Dark circles deeper than mine. Stubble. Red-rimmed eyes looking at me with something so undefended that my hands fist at my sides to keep from reaching for him.
He looks wrecked.
That's my fault.
We stand in the doorway. Two people who have learned to be careful with the distance between their bodies, close enoughto feel each other's warmth and not touching because touching would end something we're both trying to survive.
He looks past me. Into the room. His gaze finds the folded clothes, the evidence.
His jaw works.
"You're packing."
The words land flat. Careful.
I don't answer. I had hours to prepare for this moment and I spent them crying and packing and failing to breathe and I have nothing ready for the look on his face.
He's holding the tray. Rosemary bread, sliced. A small bowl of chicken soup. A glass of water. He arranged everything with care. Napkin folded, spoon placed.
He lifts the tray slightly. A question made physical.
I step aside.
He sets it on the bedside table with controlled placement. Then he turns and sees the folded clothes again.
His eyes go bright.
He blinks. Clears his throat with a sound like something tearing.

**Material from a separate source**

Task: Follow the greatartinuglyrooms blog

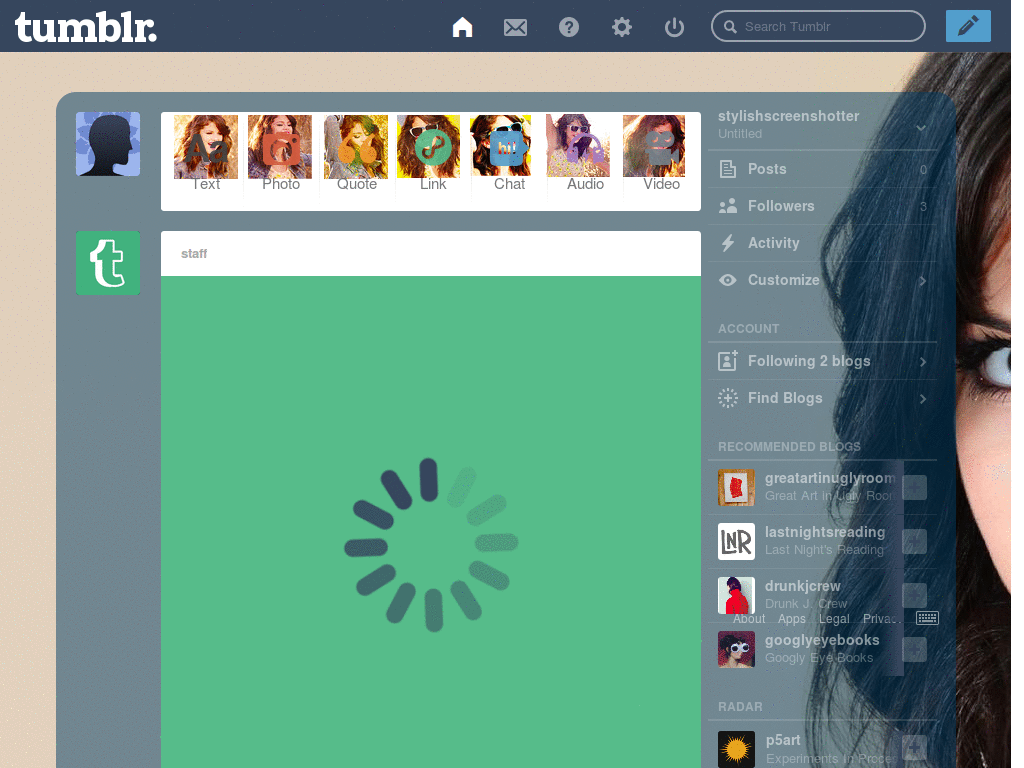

He nods. Slow. The nod of a man granting permission for something that is destroying him.
Then he reaches into the pocket of his jeans.
He comes closer. Close enough that the air between us becomes a living thing, charged with everything we are not saying.
He pulls out a key. Small. Brass.
"I don't understand why you're doing this." His voice is quiet in a way I've never heard from him. "But I get it. Leaving. I've been doing it almost my whole life."
He looks at the key.
"Then I found someone who made me stop." A breath that I can see costs him. His throat works. "I hope someday you find that too."
He takes my left hand. Opens my fingers and sets the key in my palm. Brass against skin. Cold, small, and weighted with something that has nothing to do with mass.
"Key to our house," His voice cracks onour. "So maybe, someday, you find your way back."
The half-smile that surfaces is a ghost of the Jace grin. The one that gets him into trouble and out of it in equal measure. "I'd say it's the key to my heart but that's the worst line I've ever considered saying out loud, and also it'd be wrong, because you've owned that since I watched a woman in a bath towel come at me with an axe."
The sound that comes out of me is broken and jagged and half sob and the moment he hears it his face collapses and he's blinking hard.
"Don't." A whisper. "Please. I can take a lot but I can't take you crying."
He folds my fingers around the key. His hand over mine. His palm warm against my knuckles.
The tears come. Not the silent ones from behind the door. These have sound. These move through my body in waves, racking, ugly, the crying of a woman who has run out of ways to hold herself together.
"Come here," he says, and pulls me in.